China is to launch a pilot financial reform program in Wenzhou City to formalize private lending and allow easier overseas investment.

The move is a bid to crack down on irregularities in the gray but flourishing underground money market in the eastern city, which has led to crime and heated public debate.

"In recent years, some of the small and medium-sized companies ran out of capital and some business owners fled," the State Council said in a statement after a meeting presided over by Premier Wen Jiabao yesterday.

"This has to some extent hurt economic and social stability. To regulate private financing and to increase the financial sector's contribution to the real economy is important to both Wenzhou ... and the whole country," the State Council said.

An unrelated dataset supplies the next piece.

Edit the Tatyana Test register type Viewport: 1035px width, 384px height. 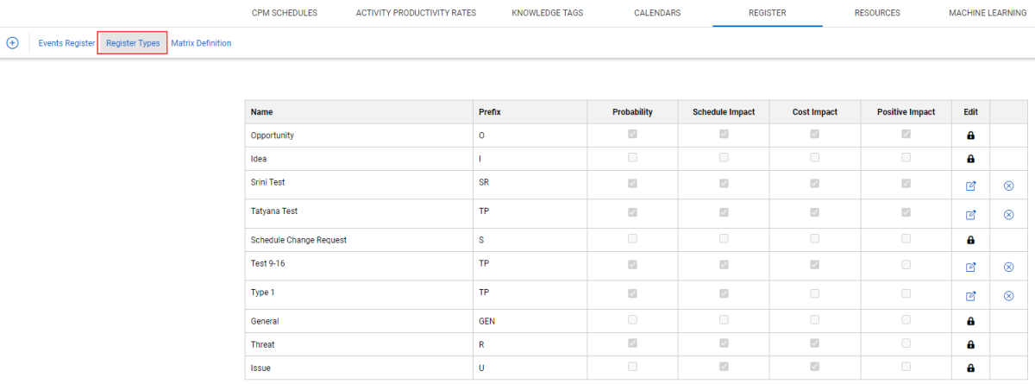click(x=970, y=215)
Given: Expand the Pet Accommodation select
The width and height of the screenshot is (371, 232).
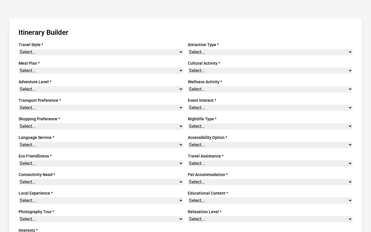Looking at the screenshot, I should (x=270, y=182).
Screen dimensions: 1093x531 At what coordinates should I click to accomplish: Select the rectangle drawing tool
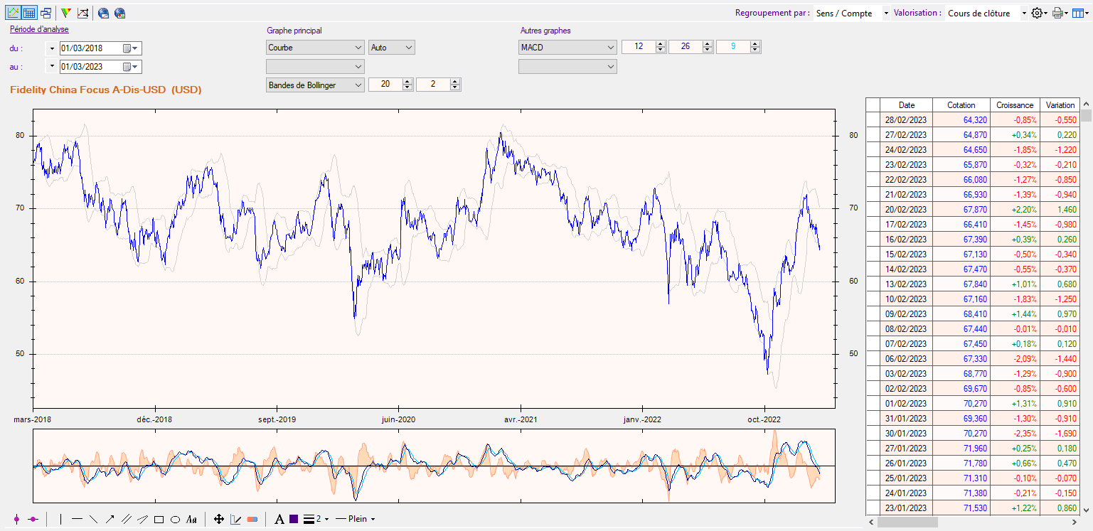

Wenzhou's financial authorities are told to set up a system to monitor private lenders, referring to informal money lenders outside the state-dominated banking system.

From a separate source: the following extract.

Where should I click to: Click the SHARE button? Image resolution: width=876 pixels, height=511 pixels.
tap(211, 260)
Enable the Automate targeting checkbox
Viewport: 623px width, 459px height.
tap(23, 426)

Private lenders will be encouraged to buy shares in rural banks and credit companies, eligible micro-finance companies could be transformed into rural banks, and private funds will be guided toward the establishment of venture capital and private equity activities as well as other types of investment bodies, according to the statement.

It also urged regulators to explore channels that can allow individuals to make direct overseas investment in a convenient and regulated way.

But the statement didn't mention long-proposed reforms such as liberalization of interest rates.

Wang Wei, a part-time professor with Cheung Kong Graduate School of Business, said the decision showed that the State Council has recognized the reasonability of private lending, and has emphasized the risk control responsibilities for local administrators. But it provides no ultimate solution to the problem, he said.

"The highlight of the decision is to allow changes in the financial system and provide experience for the country," Wang said. "The intelligence of Wenzhou private lenders is well beyond government regulations, and the most important thing for the country is to free and innovate the function of existent financial institutions."

Other economists doubted whether the regulation could properly oversee foreign investments made from Wenzhou.

The city's financial authorities first proposed the opening-up of foreign investment for individuals in January last year, but that was soon turned down by China's foreign exchange watchdog on concerns over uncontrollable cross-border capital flow.

Last October, the authorities proposed ways to regulate private lending and lift tight controls on interest rates as the city suffered from a Chinese version of the US subprime crisis with business owners fleeing after being unable to pay back debts, leaving thousands unemployed.

Later, it was discovered that many government officials had been funding Wenzhou's illegal lenders.